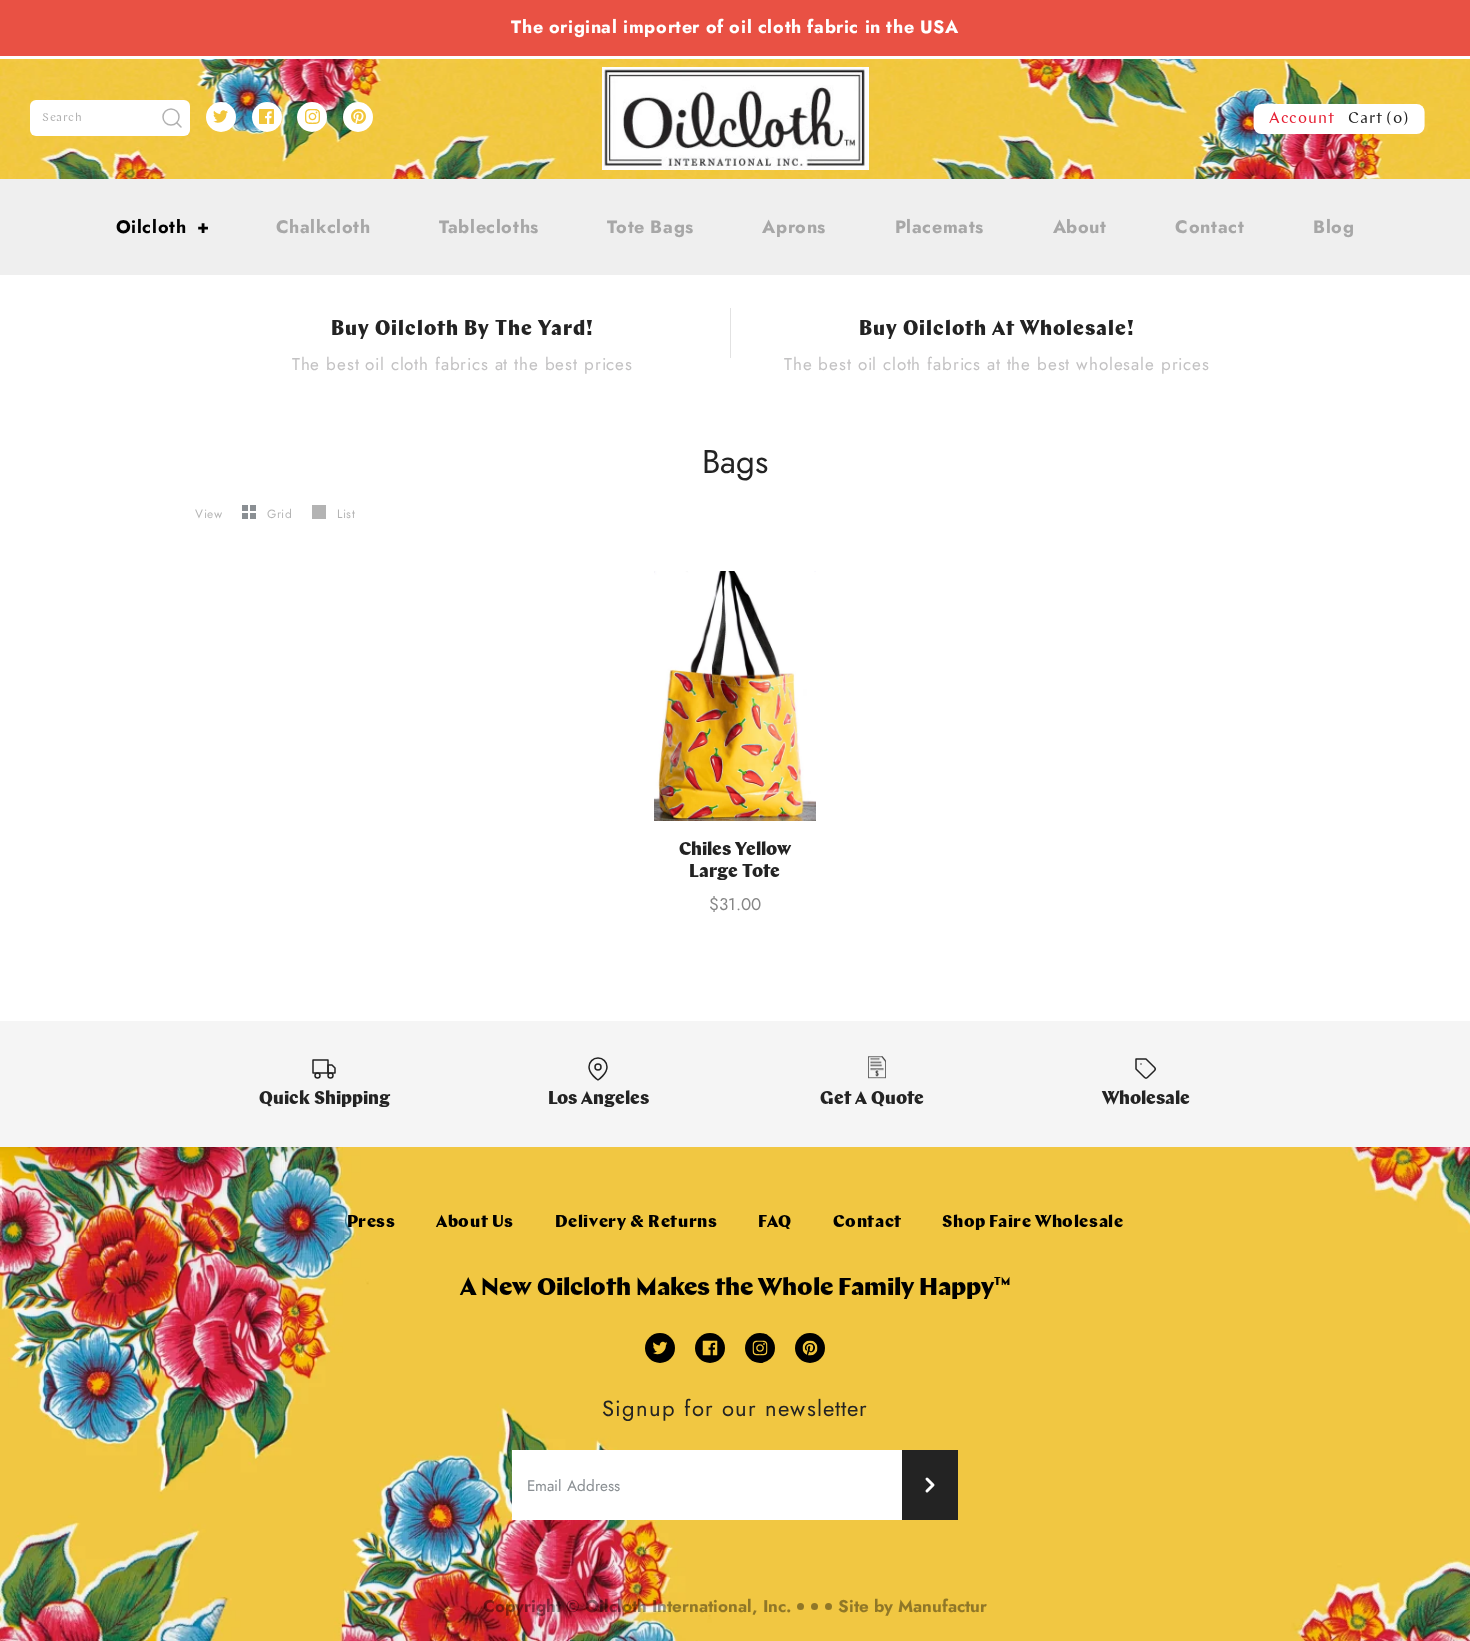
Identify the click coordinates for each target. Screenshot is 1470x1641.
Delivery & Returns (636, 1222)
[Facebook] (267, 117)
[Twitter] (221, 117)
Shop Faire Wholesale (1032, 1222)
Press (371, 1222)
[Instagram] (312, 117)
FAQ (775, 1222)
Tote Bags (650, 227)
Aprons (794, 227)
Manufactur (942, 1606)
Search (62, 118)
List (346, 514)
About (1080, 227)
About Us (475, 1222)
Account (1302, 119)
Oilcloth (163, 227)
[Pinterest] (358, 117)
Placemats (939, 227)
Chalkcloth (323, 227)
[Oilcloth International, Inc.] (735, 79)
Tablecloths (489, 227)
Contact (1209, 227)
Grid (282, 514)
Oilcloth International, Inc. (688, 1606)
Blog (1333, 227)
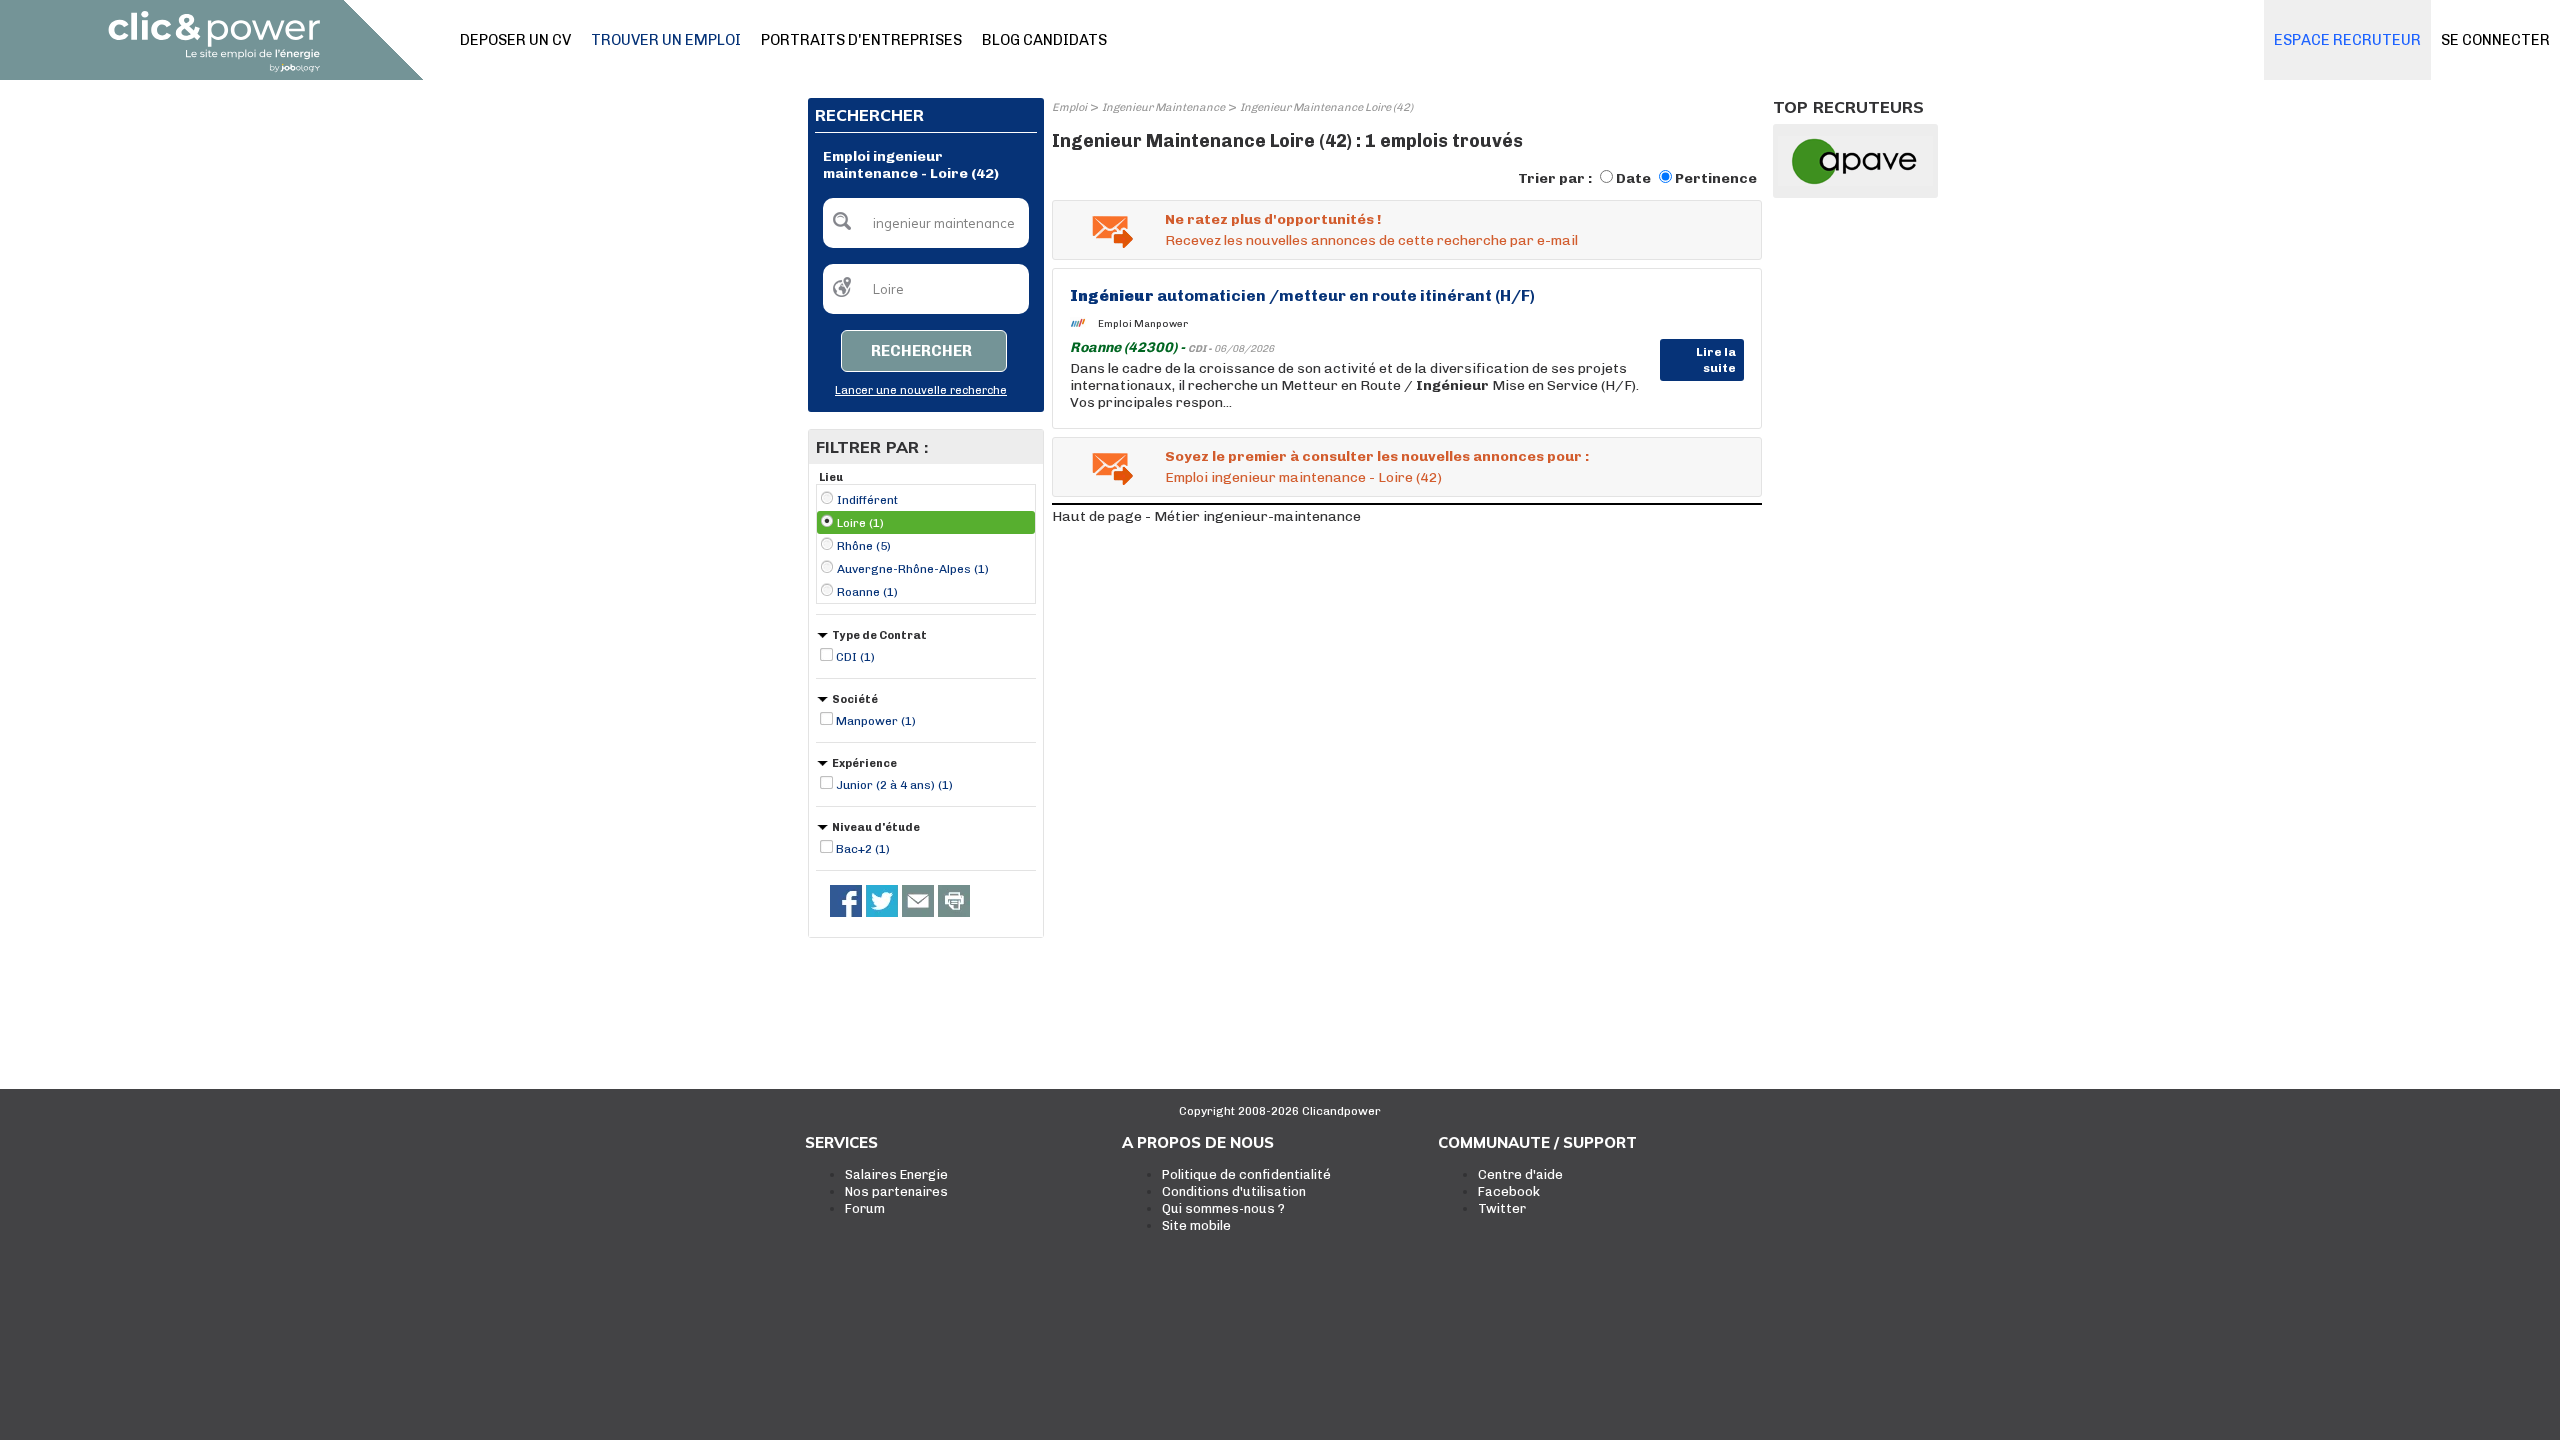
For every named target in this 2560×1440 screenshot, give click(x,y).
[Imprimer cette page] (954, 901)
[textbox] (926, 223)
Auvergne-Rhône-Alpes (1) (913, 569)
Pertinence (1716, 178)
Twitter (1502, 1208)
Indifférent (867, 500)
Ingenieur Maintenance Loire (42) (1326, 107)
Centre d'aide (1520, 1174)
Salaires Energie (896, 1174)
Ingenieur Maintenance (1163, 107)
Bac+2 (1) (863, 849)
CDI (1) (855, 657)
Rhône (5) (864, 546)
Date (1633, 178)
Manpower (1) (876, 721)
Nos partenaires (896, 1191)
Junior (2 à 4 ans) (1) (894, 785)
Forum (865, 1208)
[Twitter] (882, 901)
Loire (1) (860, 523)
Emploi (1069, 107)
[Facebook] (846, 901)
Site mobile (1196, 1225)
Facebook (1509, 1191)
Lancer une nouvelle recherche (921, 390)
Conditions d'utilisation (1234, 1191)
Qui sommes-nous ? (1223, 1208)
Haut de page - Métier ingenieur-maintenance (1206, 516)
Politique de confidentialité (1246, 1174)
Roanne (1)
################
### What you should do:
Reproduce every entry exactly; images stay out.

### The answer:
Identify the click coordinates for each target. Screenshot is 1470x1641.
Delivery & Returns (636, 1222)
[Facebook] (267, 117)
[Twitter] (221, 117)
Shop Faire Wholesale (1032, 1222)
Press (371, 1222)
[Instagram] (312, 117)
FAQ (775, 1222)
Tote Bags (650, 227)
Aprons (794, 227)
Manufactur (942, 1606)
Search (62, 118)
List (346, 514)
About (1080, 227)
About Us (475, 1222)
Account (1302, 119)
Oilcloth (163, 227)
[Pinterest] (358, 117)
Placemats (939, 227)
Chalkcloth (323, 227)
[Oilcloth International, Inc.] (735, 79)
Tablecloths (489, 227)
Contact (1209, 227)
Grid (282, 514)
Oilcloth International, Inc. (688, 1606)
Blog (1333, 227)
For every named target in this 2560×1440 screenshot, give click(x,y).
[Imprimer cette page] (954, 901)
[textbox] (926, 223)
Auvergne-Rhône-Alpes (1) (913, 569)
Pertinence (1716, 178)
Twitter (1502, 1208)
Indifférent (867, 500)
Ingenieur Maintenance Loire (42) (1326, 107)
Centre d'aide (1520, 1174)
Salaires Energie (896, 1174)
Ingenieur Maintenance (1163, 107)
Bac+2 (1) (863, 849)
CDI (1) (855, 657)
Rhône (5) (864, 546)
Date (1633, 178)
Manpower (1) (876, 721)
Nos partenaires (896, 1191)
Junior (2 à 4 ans) (1) (894, 785)
Forum (865, 1208)
[Twitter] (882, 901)
Loire (1) (860, 523)
Emploi (1069, 107)
[Facebook] (846, 901)
Site mobile (1196, 1225)
Facebook (1509, 1191)
Lancer une nouvelle recherche (921, 390)
Conditions d'utilisation (1234, 1191)
Qui sommes-nous ? (1223, 1208)
Haut de page - Métier ingenieur-maintenance (1206, 516)
Politique de confidentialité (1246, 1174)
Roanne (1)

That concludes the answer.